大井川通信

大井川あたりの事ども

円融寺釈迦堂 東京都目黒区 (禅宗様建築ノート12)

東京23区で一番古いという室町建築の重要文化財。円融寺釈迦堂を「禅宗様建築」の仲間に分類することは、素人の僕でも抵抗がある。中世から近世にかけて、純粋に禅宗様の手法で建てられた建物が多くあり、そのように容易に和様化されないところに禅宗様のアイデンティティと魅力があると思う。

一方、和様には禅宗様の手法が取り入れられることも多く、この建物は和様と禅宗様とを折衷した建物というべきだろう。しかし、僕が我が禅宗建築ノートに加えるのは、別の思い入れがあるからだ。

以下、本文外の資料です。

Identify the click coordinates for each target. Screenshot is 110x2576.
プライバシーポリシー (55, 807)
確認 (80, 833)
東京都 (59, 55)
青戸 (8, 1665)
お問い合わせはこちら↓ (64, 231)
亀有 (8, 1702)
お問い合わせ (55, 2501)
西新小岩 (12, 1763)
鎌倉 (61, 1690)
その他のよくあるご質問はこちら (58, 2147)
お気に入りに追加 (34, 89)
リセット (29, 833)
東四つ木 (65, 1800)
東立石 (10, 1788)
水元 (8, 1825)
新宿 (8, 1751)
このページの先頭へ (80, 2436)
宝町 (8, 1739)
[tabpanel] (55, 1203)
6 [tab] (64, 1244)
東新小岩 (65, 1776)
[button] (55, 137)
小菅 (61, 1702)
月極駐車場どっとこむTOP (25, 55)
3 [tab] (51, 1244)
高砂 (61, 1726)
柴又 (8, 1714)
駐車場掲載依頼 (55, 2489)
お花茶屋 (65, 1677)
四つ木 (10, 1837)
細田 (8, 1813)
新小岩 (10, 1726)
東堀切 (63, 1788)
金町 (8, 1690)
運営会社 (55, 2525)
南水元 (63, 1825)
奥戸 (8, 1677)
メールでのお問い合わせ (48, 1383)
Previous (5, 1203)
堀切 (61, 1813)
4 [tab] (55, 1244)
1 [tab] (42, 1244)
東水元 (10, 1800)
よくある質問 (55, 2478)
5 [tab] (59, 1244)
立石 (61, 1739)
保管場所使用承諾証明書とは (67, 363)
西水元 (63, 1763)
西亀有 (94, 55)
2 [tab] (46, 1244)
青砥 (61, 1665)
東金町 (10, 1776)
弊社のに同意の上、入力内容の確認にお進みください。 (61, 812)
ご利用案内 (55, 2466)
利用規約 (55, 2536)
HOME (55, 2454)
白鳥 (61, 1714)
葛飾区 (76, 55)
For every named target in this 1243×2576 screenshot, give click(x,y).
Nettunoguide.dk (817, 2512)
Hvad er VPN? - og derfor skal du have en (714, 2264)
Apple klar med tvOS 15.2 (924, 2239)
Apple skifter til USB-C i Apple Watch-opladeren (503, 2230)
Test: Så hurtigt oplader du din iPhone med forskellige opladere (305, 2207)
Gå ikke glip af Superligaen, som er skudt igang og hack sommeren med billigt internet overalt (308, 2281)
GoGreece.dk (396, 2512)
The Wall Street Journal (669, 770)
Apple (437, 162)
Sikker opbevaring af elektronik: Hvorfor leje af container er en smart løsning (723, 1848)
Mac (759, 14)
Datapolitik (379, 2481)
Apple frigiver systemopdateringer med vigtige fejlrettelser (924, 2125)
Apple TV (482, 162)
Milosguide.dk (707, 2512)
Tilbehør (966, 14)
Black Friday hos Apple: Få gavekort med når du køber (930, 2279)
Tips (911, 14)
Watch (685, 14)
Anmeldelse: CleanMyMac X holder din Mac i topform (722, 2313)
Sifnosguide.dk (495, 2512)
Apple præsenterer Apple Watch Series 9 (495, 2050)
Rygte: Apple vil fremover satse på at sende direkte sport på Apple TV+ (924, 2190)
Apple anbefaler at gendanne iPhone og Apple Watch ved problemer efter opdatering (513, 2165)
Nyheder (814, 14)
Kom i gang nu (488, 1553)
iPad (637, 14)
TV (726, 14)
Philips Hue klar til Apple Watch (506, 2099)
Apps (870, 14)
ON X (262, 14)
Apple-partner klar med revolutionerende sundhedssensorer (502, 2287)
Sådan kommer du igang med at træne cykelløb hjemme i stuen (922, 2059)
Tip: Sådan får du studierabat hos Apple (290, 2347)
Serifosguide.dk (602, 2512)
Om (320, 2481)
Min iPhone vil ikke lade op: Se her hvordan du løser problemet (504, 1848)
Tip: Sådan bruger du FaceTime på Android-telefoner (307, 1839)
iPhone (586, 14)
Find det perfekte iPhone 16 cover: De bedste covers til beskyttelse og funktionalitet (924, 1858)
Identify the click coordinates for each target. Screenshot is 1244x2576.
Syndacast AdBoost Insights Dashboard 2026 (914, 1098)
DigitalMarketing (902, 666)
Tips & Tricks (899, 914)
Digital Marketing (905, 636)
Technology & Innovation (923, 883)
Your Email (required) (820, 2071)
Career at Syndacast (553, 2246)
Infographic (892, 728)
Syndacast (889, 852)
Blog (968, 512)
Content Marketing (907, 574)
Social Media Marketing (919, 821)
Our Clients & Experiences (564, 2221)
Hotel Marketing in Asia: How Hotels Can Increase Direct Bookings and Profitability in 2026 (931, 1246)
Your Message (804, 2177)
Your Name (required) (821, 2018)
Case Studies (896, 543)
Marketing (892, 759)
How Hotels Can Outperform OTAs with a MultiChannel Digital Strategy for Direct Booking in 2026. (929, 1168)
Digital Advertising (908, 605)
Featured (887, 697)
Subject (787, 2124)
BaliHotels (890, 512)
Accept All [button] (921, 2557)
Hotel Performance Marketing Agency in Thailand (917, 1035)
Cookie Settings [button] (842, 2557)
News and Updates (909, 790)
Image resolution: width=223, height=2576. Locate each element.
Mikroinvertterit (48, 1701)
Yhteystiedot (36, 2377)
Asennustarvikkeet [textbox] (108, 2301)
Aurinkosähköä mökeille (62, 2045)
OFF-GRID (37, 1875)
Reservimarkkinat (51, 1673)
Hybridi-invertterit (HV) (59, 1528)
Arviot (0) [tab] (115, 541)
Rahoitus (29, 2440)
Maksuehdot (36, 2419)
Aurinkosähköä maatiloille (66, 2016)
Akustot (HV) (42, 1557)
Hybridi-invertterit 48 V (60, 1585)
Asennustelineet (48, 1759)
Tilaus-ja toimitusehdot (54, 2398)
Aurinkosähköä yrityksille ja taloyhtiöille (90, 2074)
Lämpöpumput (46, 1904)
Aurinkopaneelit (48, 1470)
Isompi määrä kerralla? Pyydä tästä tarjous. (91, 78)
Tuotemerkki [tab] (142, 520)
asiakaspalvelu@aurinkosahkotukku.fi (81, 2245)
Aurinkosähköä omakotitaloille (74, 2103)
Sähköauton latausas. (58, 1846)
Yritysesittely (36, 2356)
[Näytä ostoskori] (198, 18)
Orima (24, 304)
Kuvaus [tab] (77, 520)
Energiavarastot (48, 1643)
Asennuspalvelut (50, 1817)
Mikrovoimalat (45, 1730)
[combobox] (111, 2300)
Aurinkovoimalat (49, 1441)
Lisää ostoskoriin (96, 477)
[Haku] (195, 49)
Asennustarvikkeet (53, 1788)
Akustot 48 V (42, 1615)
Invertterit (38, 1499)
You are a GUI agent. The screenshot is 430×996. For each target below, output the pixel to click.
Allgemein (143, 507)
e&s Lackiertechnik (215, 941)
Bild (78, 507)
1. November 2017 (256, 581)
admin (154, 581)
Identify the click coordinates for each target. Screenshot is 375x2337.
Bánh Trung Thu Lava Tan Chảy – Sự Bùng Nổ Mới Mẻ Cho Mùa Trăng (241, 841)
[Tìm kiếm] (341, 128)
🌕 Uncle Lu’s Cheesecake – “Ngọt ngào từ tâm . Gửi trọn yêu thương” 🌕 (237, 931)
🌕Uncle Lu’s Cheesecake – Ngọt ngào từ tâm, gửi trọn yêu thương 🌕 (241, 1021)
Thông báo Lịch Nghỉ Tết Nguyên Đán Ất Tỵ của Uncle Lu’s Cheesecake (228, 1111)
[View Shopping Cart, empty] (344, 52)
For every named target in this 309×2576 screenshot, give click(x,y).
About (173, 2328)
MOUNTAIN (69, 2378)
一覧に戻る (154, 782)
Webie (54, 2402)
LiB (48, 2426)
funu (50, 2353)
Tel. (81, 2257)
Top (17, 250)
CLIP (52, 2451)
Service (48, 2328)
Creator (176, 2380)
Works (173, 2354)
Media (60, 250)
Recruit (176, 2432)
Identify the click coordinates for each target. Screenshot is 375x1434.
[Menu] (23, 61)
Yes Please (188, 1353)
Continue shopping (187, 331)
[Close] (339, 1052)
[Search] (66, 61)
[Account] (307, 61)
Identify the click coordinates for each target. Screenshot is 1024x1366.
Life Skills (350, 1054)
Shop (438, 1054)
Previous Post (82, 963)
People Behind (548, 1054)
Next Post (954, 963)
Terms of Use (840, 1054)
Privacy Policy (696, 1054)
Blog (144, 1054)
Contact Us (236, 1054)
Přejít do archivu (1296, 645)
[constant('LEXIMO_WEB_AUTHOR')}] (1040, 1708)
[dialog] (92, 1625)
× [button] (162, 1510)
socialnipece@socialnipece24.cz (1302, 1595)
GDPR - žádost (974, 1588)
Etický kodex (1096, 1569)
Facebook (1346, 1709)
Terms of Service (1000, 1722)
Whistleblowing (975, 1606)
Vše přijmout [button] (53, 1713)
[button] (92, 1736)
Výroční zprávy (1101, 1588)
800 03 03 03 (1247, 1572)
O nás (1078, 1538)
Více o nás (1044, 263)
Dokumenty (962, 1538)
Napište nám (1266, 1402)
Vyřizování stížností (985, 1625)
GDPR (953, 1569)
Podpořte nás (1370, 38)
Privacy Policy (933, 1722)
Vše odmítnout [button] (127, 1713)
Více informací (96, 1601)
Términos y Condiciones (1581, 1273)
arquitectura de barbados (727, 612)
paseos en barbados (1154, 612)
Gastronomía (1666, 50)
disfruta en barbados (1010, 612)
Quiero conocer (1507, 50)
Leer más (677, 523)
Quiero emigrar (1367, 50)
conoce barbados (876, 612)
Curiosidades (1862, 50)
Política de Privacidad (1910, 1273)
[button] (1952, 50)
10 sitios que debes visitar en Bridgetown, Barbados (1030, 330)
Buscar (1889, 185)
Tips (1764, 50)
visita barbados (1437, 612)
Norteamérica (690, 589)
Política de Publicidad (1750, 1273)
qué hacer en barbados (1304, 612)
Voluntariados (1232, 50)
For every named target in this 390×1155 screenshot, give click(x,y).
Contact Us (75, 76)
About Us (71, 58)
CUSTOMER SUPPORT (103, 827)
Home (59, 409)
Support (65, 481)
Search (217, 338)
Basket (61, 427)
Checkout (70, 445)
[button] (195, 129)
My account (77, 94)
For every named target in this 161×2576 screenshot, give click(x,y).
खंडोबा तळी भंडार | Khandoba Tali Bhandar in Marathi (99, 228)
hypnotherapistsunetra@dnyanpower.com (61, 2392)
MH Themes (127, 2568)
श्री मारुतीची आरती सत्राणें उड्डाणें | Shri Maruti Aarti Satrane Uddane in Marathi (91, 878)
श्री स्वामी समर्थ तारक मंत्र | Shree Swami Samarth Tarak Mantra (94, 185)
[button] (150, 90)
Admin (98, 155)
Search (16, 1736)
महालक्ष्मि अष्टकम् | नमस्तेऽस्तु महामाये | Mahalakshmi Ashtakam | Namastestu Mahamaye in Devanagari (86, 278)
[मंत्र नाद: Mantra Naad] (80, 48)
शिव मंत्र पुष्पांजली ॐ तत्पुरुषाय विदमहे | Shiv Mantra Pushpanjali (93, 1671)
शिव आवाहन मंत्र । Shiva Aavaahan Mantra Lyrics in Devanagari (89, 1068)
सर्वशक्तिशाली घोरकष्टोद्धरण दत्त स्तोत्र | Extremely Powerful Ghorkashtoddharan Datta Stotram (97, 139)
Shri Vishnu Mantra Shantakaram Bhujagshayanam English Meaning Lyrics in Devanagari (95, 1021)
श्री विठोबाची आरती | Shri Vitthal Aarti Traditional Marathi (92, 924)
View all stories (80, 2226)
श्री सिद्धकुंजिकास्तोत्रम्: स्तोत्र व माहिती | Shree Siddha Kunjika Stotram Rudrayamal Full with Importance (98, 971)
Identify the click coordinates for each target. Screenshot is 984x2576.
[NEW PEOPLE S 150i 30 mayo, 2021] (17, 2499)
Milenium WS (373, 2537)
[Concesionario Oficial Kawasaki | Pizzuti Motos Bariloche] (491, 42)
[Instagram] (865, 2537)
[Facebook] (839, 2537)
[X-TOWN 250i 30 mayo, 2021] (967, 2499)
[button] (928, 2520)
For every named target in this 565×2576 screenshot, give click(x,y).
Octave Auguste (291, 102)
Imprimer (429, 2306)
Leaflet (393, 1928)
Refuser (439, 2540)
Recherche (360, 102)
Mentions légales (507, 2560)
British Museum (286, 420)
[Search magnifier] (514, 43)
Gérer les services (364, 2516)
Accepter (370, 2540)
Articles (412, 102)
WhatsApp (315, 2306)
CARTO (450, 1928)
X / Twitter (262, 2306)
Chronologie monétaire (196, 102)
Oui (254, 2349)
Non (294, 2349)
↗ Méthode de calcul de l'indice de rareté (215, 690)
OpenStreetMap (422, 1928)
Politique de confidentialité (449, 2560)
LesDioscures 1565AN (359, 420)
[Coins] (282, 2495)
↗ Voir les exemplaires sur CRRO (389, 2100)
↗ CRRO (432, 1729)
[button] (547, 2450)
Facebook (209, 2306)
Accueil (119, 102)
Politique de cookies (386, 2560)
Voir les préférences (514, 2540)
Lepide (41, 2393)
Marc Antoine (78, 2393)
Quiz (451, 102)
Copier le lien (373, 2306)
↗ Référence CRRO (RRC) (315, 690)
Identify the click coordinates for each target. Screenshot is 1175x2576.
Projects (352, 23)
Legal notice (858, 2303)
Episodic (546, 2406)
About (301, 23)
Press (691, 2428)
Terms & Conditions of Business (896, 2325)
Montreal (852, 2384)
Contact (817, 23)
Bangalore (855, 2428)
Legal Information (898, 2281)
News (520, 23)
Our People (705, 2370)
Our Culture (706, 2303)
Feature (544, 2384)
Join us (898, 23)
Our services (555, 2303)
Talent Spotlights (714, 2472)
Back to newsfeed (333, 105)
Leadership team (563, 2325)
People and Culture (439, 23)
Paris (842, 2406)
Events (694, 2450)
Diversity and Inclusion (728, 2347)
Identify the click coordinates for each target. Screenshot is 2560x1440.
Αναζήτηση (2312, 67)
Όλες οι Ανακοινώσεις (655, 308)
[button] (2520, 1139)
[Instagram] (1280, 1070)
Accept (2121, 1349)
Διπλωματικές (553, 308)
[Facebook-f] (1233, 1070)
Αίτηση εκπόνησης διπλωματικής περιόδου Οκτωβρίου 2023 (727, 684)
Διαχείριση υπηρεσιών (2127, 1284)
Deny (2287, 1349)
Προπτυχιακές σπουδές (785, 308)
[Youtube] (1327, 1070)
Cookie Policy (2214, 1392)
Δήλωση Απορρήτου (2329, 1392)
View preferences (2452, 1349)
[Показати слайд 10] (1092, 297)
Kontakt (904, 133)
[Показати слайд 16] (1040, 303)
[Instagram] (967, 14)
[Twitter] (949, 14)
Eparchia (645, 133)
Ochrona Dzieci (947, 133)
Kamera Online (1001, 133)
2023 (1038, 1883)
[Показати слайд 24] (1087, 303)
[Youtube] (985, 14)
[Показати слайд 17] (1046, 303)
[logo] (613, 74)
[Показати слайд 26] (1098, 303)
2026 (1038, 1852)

僕の地元だった東京都には古建築の十分が少ない。だから円融寺のことは子どもの頃から気になっていた。だからまだ社会人なりたての頃だろうか、一度訪ねたことがある。私鉄の駅からのアクセスのある居場所にあり、結局見つけられなかった。その時のリベンジをしたいという思いがずっとあった。

今回は渋谷からバスで、すぐ近くのバス停で降りたのだが、かなり広い境内にもかかわらず路地の中に埋まるようにあって、やはり見つけにくかった。そうしてようやく出会えた円融寺釈迦堂の建物の外観は、まさに小ぶりの禅宗様仏堂そのままだったのだ。

僕が禅宗様にファンになったのは、軒反りのある屋根を左右に大きく広げた飛翔感あるフォルムに魅せられたからだ。屋根を高く支える組物や軸部もシンプルで精巧なデザインだから独自の生命力が感じられる。

この基準からみて、円融寺釈迦堂は立派な禅宗様だった。銅板葺の屋根のラインがとても美しい。やはり室町時代の建築だけあって、全体のデザインのバランスに神経が行き届いていて、江戸期の建物(たとえば高安寺観音堂)のようなぎこちなさがない。土間ではなく、床が張られているのも関東地方の禅宗様に見られる手法で、基礎との間に床と高欄の水平線が入ることで、建物の高さが緩和されて、より安定感のある姿となっている。(床や高欄がなく基礎から直接立ち上がったシルエットを想像すると、典型的な方三間禅宗様仏堂のプロポーションそのものになる)

禅宗様特有の細部である詰組がシンプルな出組だったり、扇垂木でなく並行垂木だったり、方三間ではなく奥行きが四間だったり、禅宗様としての不足を見つけることもできるが、正規の禅宗様でないのだから仕方ないだろう。

日差しは暖かいが風のとても強い日で、境内の土ぼこりを避けながら、40年ぶりに実現した釈迦堂との出会いを楽しんだ。